Oscar winner Oliver Stone directs an all-star cast in this satiric retrospective of the life and political career of George W. Bush (Josh Brolin), from his troubles as a young adult through his governorship of Texas and all the way to the Oval Office. Richard Dreyfuss plays Vice President Dick Cheney, with Elizabeth Banks as First Lady Laura Bush and Thandie Newton as Secretary of State Condoleezza Rice. Directed by Oliver Stone (World Trade Center, Any Given Sunday).

Rating: 4 out of 10

Oliver Stone is one of the most overrated directors in Hollywood. I lobbied my brother to put him on our list, but he didn’t make the cut.

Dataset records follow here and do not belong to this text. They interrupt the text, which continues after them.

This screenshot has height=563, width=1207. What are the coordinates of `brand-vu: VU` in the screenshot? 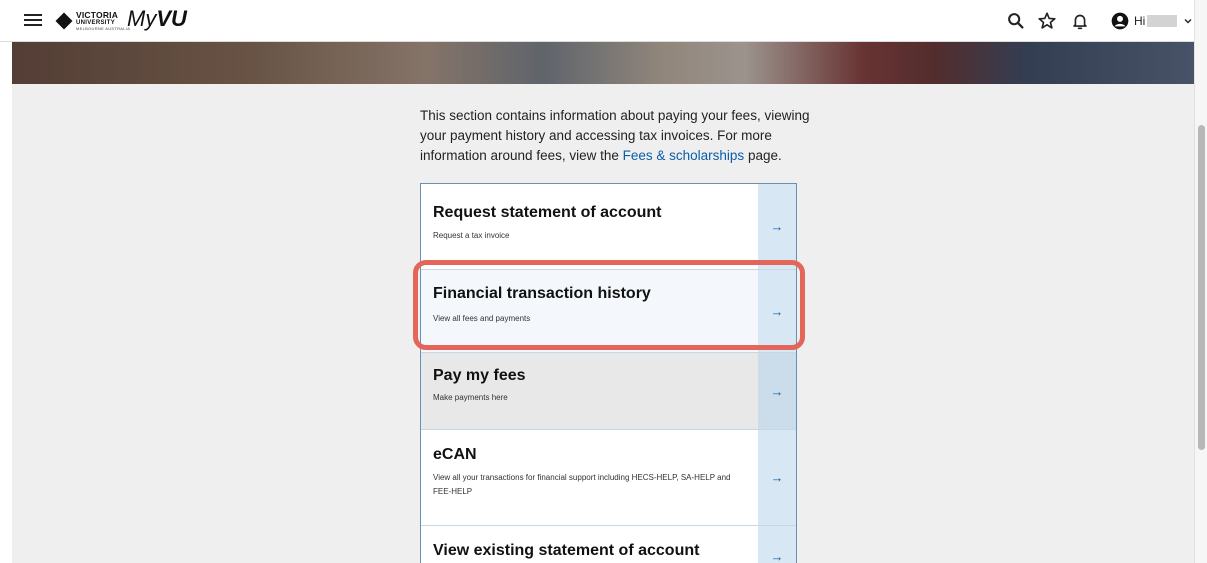 It's located at (172, 18).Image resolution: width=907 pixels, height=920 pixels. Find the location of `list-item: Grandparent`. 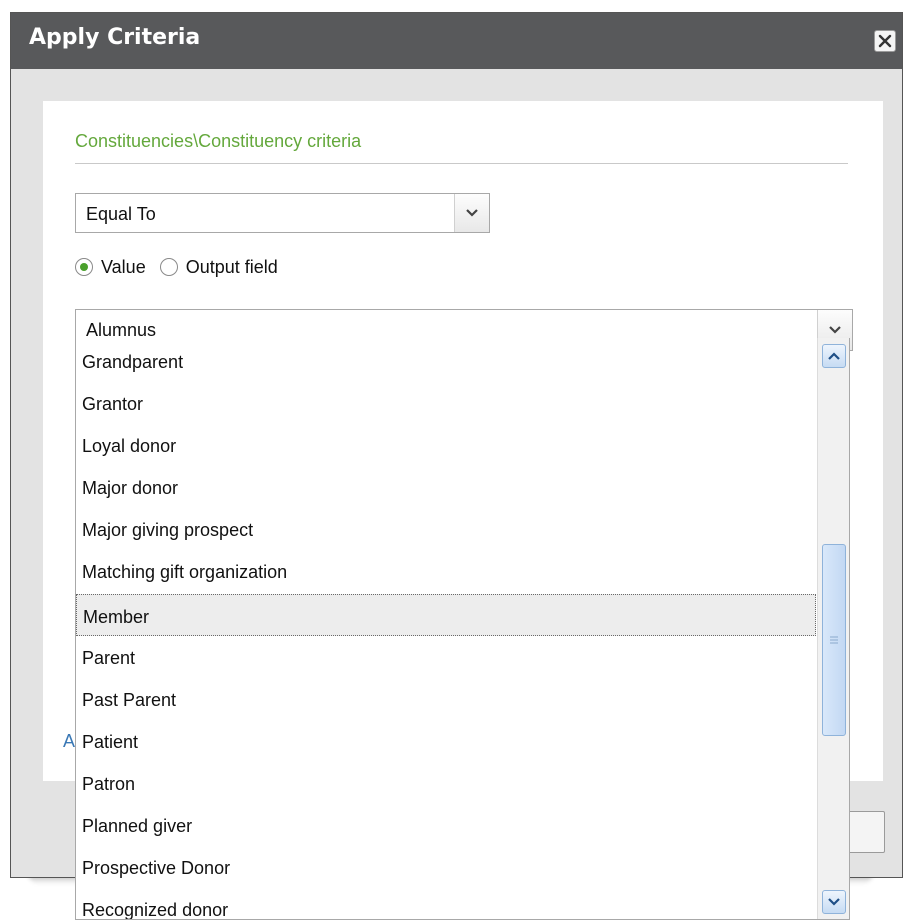

list-item: Grandparent is located at coordinates (446, 361).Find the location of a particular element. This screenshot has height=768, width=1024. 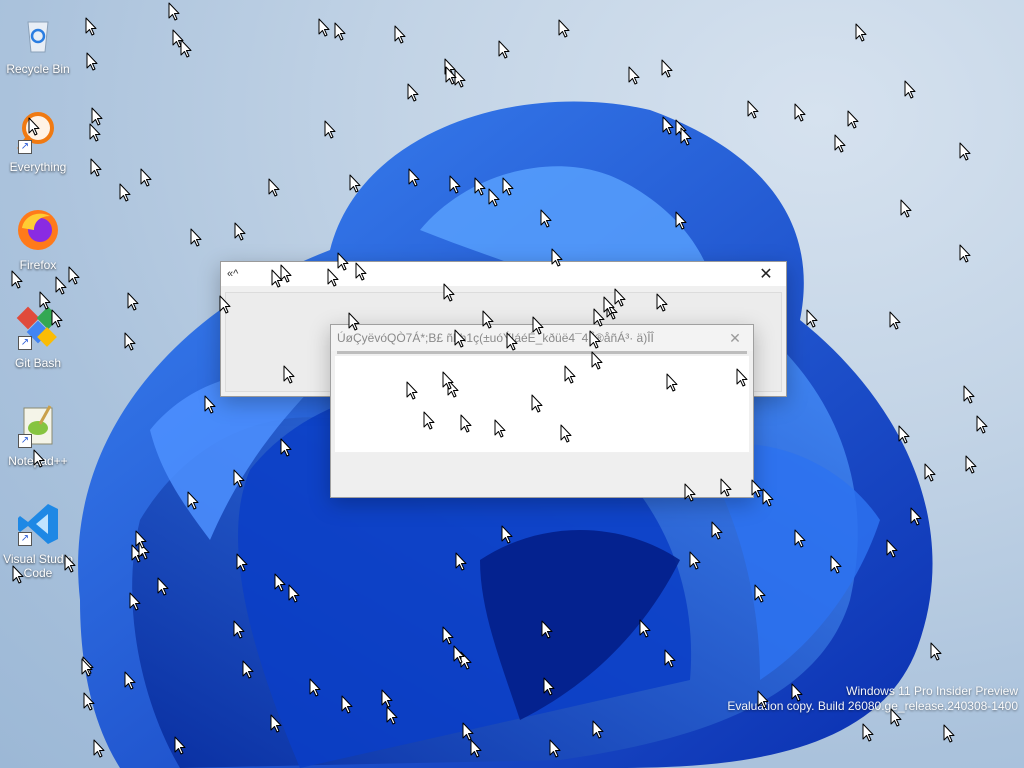

back-window-title: «^ is located at coordinates (233, 274).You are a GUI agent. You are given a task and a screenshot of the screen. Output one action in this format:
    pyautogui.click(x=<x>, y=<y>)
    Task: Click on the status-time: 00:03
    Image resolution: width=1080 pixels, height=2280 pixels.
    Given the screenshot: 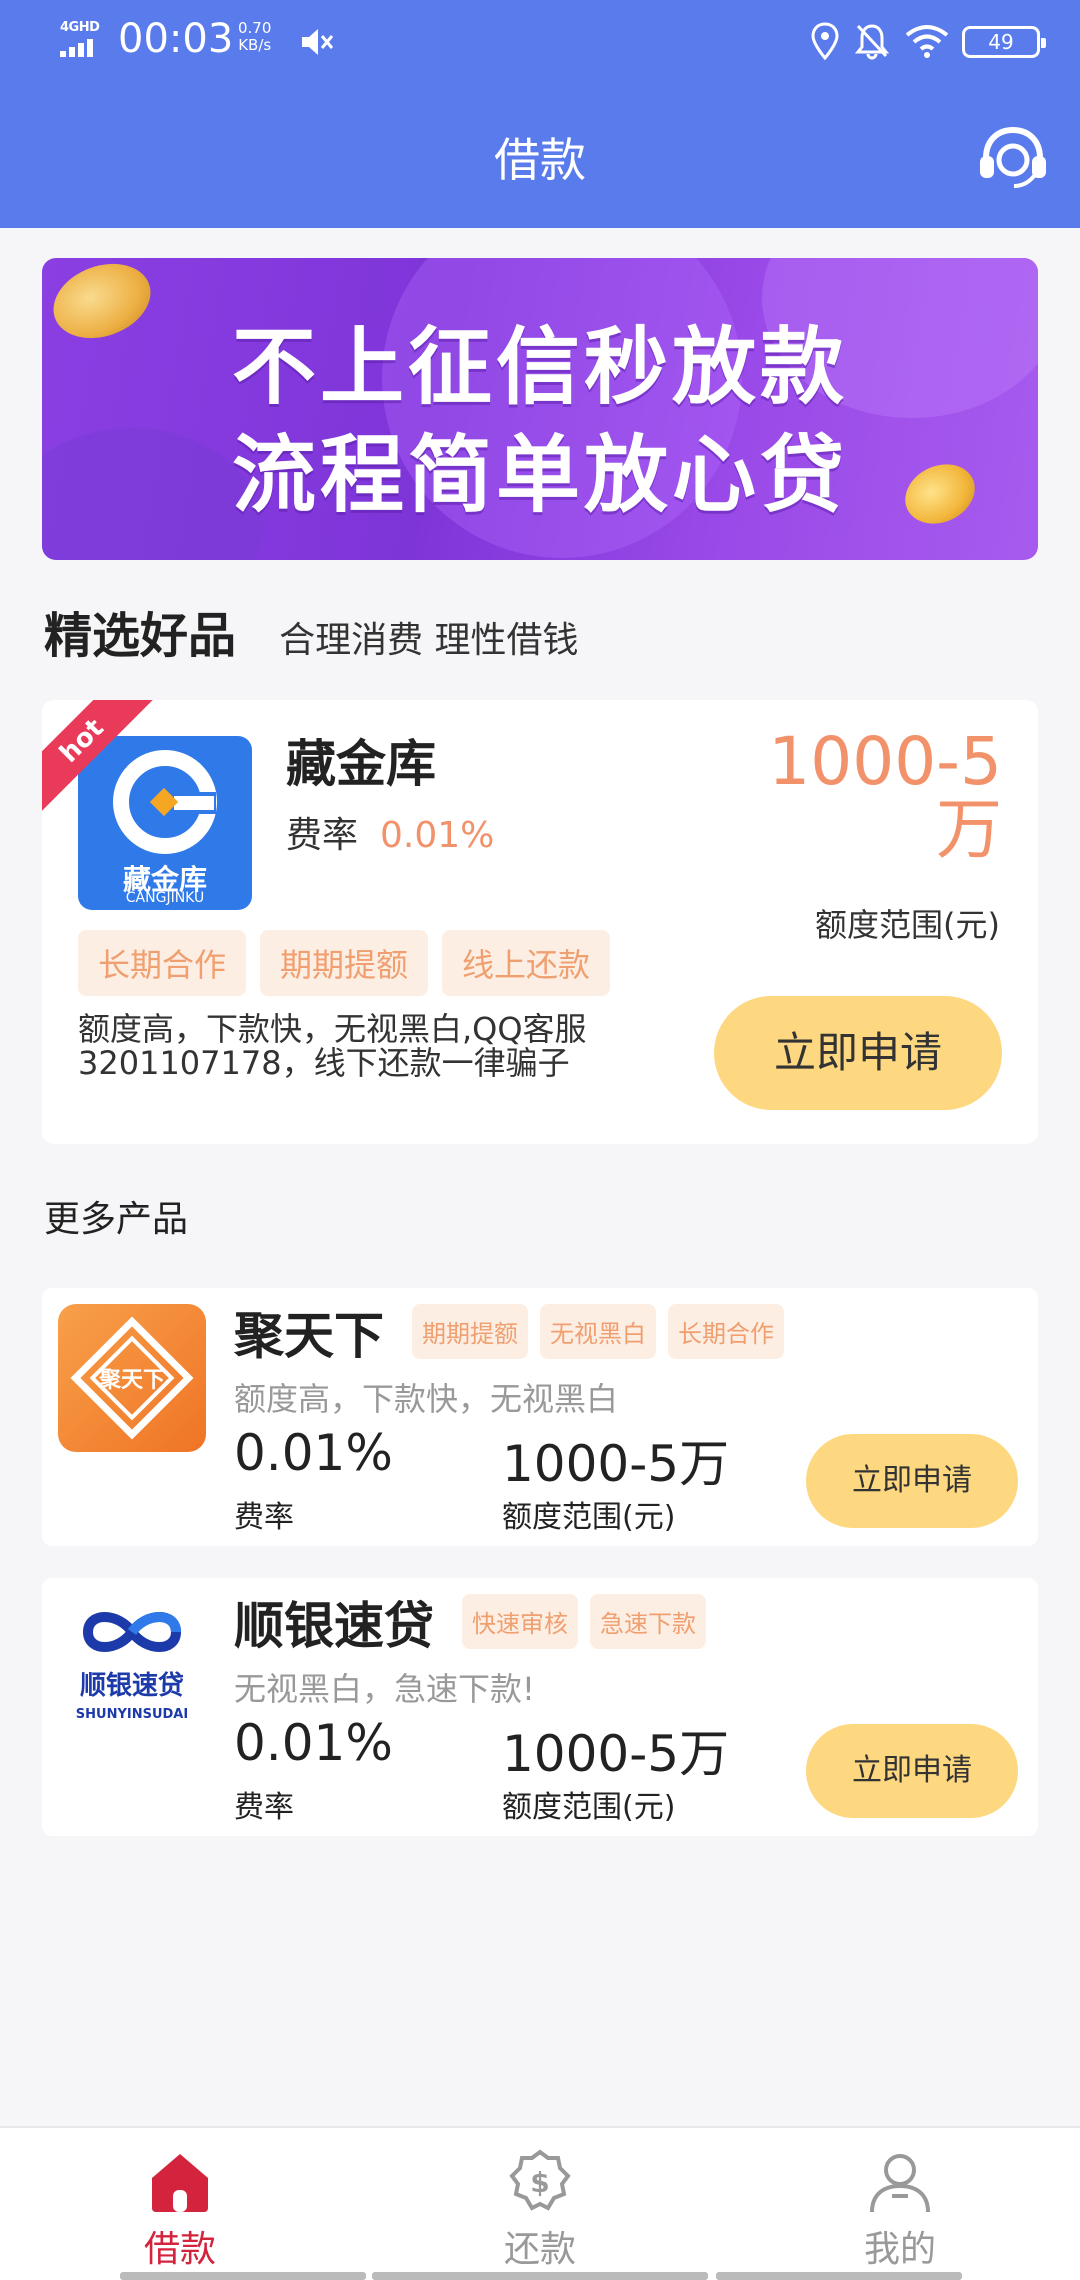 What is the action you would take?
    pyautogui.click(x=176, y=39)
    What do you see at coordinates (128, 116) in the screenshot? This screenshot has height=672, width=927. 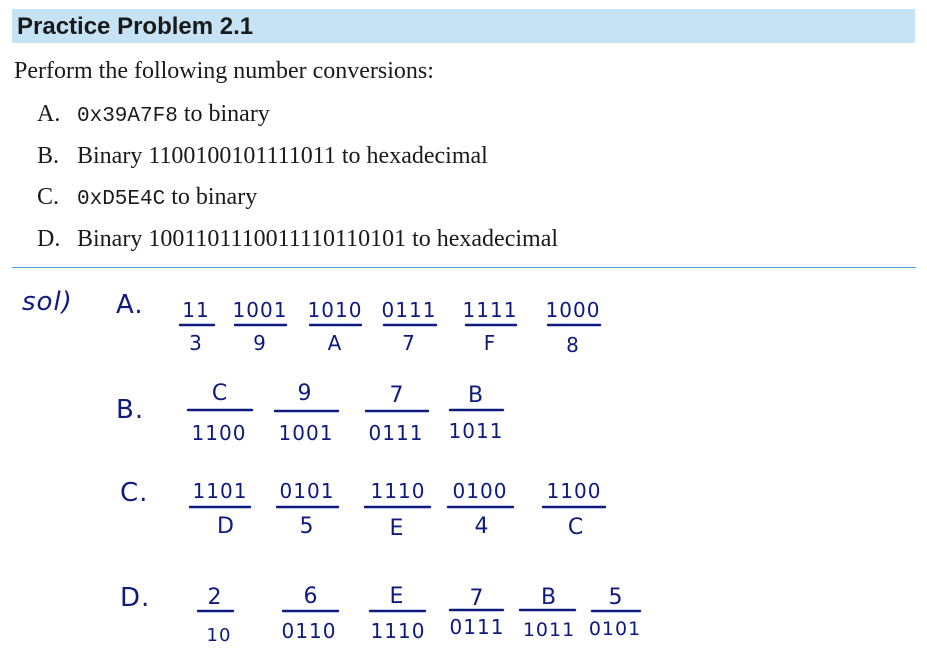 I see `item-code: 0x39A7F8` at bounding box center [128, 116].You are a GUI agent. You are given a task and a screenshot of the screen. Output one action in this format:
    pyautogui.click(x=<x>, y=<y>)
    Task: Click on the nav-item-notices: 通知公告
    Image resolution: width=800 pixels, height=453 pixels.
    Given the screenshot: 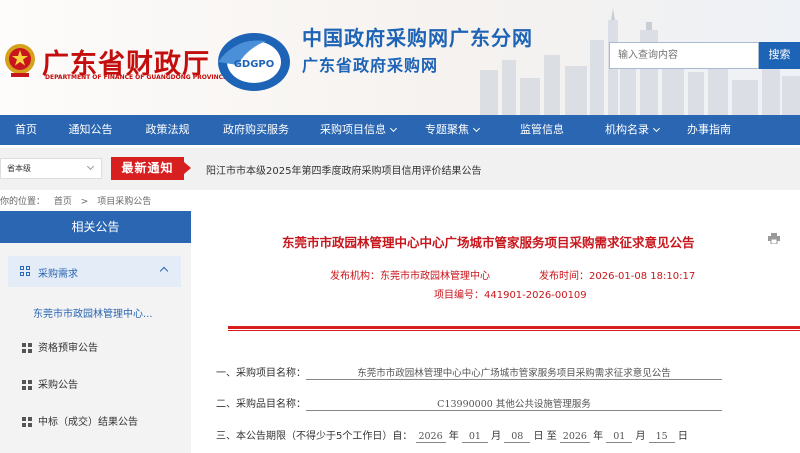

“W.” came out too soon, much like the flop “World Trade Center.” Bush was still in office when this hit theaters, and no one cared then or now. Stone can’t get a budget, but actors like Brolin and Al Pacino still come out and work for him. “W.” lacked focus and realism. Stone didn’t want to totally nail Bush against the wall, which is easily done and justifiable. Instead, he wanted to show that Bush is human, and like the rest of us, makes mistakes. Stone portrayed Bush with great naivete, taking the stance that he actually was duped into believing that Iraq had weapons of mass destruction by bigger powers like Dick Cheney — played to perfection by Richard Dreyfuss, a lone golden nugget in this below average film.He also took the stance that Bush wanted to get revenge for his daddy and his cabinet wanted to finish the job he never did.

Personally, I found this to be a cartoonish apology by Stone on Bush’s behalf, taking the position that he didn’t know better, so it made everything OK. There was also the portrayal of Colin Powell by Jeffrey Wright as the voice of reason, the veteran with a conscious who tries to talk the cabinet out of going to war because of the lack of proof. Powell later admitted to fabricating the weapons of mass destruction speech he gave to the United Nations. I have a hard time believing he was the voice of reason.

In the end, the story is not very strong — it jumps from his youth to presidency numerous times and develops neither. With a watered down story and weak direction, “W.” is a clunker.